Making Arguments: Reason in Context offers a new approach to the teaching of argumentation and debate.
Nearly all argumentation courses and textbooks tilt toward one of two extremes:
* Critical thinking/informal logic, in which the "laws" of reasoning are universal and not affected by audience or context
* Public speaking, in which adaptation to the audience and winning assent trumps logic and reasoning
At the first extreme are texts that stress flaws in arguments and how to discern them. Their focus tends to be on the logic (making deductive inferences and avoiding deductive mistakes or other errors of inference) and/or the recognition of fallacies (deficient or fake arguments). They also deal with the messy ambiguities of language. Generally, this approach omits the concept of an audience. And it does not explain how spotting the flaws in reasoning, or improving one's reasoning, translates into the ability to make an effective argument. Further, it is not clear how to address audiences whose grasp of logic is shaky.

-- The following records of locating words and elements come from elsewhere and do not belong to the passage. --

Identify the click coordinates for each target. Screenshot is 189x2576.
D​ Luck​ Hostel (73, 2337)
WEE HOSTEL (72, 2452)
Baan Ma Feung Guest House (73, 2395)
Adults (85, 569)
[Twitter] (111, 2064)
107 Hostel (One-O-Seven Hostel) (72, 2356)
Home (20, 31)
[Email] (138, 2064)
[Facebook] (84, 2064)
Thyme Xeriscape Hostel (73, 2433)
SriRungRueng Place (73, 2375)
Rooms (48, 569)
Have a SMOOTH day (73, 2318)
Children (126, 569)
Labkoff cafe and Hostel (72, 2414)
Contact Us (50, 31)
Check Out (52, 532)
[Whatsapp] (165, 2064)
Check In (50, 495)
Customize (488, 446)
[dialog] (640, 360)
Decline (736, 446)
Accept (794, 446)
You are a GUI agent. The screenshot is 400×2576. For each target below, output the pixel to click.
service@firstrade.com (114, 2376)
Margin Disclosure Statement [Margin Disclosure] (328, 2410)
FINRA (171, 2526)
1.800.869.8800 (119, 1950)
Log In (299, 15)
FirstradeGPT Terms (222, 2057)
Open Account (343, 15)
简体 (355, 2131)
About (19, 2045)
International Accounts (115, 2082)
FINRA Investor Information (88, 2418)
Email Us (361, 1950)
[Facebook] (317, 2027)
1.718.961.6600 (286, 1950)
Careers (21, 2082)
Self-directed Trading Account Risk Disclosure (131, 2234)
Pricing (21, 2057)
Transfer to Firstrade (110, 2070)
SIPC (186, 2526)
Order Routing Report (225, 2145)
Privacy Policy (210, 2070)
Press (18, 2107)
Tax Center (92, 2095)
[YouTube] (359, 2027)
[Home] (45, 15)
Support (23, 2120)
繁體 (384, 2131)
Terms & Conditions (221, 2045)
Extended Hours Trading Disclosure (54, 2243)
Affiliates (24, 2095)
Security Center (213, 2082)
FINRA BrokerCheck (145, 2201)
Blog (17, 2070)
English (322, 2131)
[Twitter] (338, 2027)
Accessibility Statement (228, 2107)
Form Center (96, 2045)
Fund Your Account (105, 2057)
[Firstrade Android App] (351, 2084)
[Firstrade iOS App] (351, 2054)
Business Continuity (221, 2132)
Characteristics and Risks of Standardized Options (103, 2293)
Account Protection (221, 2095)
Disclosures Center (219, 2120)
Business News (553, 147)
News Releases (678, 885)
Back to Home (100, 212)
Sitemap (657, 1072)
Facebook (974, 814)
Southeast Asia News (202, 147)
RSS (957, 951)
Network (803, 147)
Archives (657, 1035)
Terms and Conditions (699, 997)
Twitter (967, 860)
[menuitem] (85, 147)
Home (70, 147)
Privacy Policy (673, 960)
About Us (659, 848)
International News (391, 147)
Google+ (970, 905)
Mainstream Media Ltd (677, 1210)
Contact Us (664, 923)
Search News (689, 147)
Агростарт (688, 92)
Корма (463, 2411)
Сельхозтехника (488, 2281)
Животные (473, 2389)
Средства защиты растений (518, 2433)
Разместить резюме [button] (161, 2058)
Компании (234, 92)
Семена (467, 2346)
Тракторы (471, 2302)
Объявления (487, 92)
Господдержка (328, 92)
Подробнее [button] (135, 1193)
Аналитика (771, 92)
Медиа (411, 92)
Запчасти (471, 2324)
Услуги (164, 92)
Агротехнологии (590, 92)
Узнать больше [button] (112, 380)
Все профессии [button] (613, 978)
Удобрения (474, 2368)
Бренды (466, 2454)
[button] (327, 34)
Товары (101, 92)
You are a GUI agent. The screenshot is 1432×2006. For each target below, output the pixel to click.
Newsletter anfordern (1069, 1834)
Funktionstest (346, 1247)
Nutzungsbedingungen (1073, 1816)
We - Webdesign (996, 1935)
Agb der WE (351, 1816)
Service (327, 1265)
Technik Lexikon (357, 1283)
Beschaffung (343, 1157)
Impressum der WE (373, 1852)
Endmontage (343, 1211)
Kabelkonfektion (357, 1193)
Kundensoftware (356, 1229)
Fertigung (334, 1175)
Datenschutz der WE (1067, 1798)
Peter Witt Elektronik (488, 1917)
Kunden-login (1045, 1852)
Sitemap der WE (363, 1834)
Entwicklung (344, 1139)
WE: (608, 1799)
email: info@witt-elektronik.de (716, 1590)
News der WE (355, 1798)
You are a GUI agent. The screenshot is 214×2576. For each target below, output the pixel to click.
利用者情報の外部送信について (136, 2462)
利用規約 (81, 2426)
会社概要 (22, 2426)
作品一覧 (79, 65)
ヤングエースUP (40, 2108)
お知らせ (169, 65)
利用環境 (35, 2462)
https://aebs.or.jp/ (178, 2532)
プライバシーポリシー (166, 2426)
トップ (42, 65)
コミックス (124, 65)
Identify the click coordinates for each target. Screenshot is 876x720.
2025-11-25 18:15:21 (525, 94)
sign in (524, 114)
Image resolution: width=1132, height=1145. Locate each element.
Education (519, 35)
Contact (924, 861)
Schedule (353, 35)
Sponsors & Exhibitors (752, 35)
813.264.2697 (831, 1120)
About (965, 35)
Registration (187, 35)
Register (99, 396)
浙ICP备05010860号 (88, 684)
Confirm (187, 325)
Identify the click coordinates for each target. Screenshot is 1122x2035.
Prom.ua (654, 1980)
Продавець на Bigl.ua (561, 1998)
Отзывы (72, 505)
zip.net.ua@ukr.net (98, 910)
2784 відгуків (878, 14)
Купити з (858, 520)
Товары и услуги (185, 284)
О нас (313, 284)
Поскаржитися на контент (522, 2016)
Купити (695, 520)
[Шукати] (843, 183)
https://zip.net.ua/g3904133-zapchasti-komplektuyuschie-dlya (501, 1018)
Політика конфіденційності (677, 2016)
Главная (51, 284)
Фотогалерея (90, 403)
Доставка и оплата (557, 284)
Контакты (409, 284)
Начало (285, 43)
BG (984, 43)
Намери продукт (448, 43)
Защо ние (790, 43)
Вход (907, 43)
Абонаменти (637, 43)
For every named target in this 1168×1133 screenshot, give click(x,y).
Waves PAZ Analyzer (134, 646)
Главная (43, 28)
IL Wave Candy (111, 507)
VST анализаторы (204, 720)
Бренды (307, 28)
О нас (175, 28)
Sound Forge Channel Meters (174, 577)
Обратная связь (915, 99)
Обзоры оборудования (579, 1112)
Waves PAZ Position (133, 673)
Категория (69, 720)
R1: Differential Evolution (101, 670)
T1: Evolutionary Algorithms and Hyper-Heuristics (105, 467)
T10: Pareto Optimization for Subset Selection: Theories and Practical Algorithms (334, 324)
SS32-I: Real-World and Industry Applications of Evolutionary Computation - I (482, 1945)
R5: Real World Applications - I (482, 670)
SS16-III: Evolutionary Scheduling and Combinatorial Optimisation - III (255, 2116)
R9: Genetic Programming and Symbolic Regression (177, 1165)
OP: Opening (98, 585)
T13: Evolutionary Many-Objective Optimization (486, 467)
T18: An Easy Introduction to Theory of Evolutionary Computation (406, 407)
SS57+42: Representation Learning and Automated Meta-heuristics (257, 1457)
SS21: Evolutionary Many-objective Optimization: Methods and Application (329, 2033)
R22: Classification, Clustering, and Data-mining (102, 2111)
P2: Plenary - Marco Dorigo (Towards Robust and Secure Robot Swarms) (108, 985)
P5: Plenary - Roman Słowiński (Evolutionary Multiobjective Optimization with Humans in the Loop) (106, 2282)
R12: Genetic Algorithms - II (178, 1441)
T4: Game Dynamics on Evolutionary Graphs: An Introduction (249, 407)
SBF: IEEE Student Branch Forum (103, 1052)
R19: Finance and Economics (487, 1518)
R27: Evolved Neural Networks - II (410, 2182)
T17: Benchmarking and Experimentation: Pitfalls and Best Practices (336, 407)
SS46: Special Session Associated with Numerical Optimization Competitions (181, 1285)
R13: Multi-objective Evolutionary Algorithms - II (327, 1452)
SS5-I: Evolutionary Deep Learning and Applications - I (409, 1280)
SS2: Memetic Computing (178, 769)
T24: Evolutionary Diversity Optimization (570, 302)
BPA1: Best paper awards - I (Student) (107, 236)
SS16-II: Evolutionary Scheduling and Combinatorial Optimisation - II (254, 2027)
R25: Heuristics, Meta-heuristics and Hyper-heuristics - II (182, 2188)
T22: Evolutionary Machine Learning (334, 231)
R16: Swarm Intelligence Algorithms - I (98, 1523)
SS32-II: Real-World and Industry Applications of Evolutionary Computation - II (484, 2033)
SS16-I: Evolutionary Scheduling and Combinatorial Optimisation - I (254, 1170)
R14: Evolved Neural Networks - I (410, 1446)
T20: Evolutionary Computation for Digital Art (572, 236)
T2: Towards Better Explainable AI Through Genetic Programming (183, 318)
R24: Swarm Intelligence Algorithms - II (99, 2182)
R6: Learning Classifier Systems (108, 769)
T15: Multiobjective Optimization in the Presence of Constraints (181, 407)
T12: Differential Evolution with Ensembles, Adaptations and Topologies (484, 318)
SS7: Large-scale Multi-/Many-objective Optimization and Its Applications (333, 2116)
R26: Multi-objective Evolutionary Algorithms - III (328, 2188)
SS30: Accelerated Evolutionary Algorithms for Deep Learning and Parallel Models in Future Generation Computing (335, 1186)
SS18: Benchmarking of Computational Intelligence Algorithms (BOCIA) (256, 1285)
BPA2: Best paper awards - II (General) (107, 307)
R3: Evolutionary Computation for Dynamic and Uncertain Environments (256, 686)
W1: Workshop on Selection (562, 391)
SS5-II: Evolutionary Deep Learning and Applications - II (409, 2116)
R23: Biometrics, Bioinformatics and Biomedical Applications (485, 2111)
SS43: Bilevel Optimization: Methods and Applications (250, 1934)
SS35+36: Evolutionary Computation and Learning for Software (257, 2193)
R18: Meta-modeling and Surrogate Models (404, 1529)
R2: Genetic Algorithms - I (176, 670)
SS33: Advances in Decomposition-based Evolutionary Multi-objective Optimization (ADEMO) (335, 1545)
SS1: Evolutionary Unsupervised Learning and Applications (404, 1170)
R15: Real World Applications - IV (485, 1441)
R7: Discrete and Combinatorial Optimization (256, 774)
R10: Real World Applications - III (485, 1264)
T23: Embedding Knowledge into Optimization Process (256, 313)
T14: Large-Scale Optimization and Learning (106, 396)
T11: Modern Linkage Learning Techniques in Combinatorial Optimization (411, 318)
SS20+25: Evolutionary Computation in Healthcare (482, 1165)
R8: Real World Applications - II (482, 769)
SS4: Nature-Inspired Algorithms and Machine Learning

At the other extreme are books (especially public speaking textbooks) that err in the opposite direction. They are fixated on audience. As a result, their advice about how to argue is grounded in audience adaptation. In fact, the process of reasoning is nearly subordinated to such secondary considerations as style, delivery, and organization. And again, the connection between critical thinking/logic and audience is rarely examined.
In Making Arguments, we propose to consider argument at the nexus of invention and judgment, the two endpoints from which logic and public speaking examine argumentation, respectively. By looking at the "stuff" that comes between an argument's design and its delivery, we hope to enrich the understanding and the study of argument, as both a theoretical and applied discipline.
In particular, we want to answer some questions that are seldom addressed in print:
* What is the starting point for augmentation? When do we even need to argue?
* When should one embrace, and when should one avoid, arguing?
* Why does the same argument work in one place and fail in another?
* Are most audiences capable of understanding a complex argument?
* With what authority can one make an argument—absent expertise in the field in which the argument takes place?
* Are there substantive differences between oral and written argument?
* What does it mean to "present" an argument?
* Can someone control the argumentative situation/context to the benefit of his/her position?
* How can argument educate and improve the arguer?
* Can we learn the "truth" by arguing?
This book addresses the whole advocacy process as a series of concatenated intellectual decisions affecting how arguments are created, ordered, rendered, and produced—with judgment as the over-arching concern.